C'est mon ami photographe Jean Mourot, alors propriétaire de l'ancienne boulangerie de Molène, qui m'avait invité. J'ai conservé le souvenir d'un séjour plaisant, notamment, du fait de l'entourage des amis et des camarades. Sans être bouleversant, le paysage molénais m'avait semblé intéressant. Et puis c'est tellement agréable et amusant, une île dont on fait le tour sans se fatiguer.
Étiez-vous là pour le travail ou la détente ?
Pour le loisir, mais j'ai quand même un peu travaillé car mon appareil photo ne me quittait jamais. À Molène, j'avais essentiellement fait du paysage, mais ces images n'ont jamais été montrées (*). Quand on est dans le métier, on fait beaucoup de photos. Pour la Bretagne, ce fut comme pour le reste, une grande partie de ce que j'ai réalisé au Val André, dans les abers ou à Locquirec, où je me rendais avec ma femme pour les vacances, n'a jamais été publiée.
Comment vivez-vous le fait de ne plus faire de photographie ?

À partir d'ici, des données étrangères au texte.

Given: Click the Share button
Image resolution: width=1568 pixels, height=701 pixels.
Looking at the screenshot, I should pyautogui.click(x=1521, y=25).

Je n'ai pas vraiment décroché, je passe du temps dans mes archives. Mon oeuvre et mes travaux m'occupent par l'intermédiaire de l'agence Rapho qui me sollicite pour des expositions ou des publications. Des raisons physiques me privent aujourd'hui de la prise de vue. Il faut dire que j'ai 98 ans. Vous savez, j'ai fait de la photo pendant 73 ans de mon existence et je n'ai donc pas vraiment le sentiment d'en avoir été brusquement dépossédé.
* Il n'a hélas pas été possible de présenter toutes les images molénaises de Willy Ronis, qui ne peut plus accéder à l'appartement (perché au huitième étage sans ascenseur) où elles se trouvent.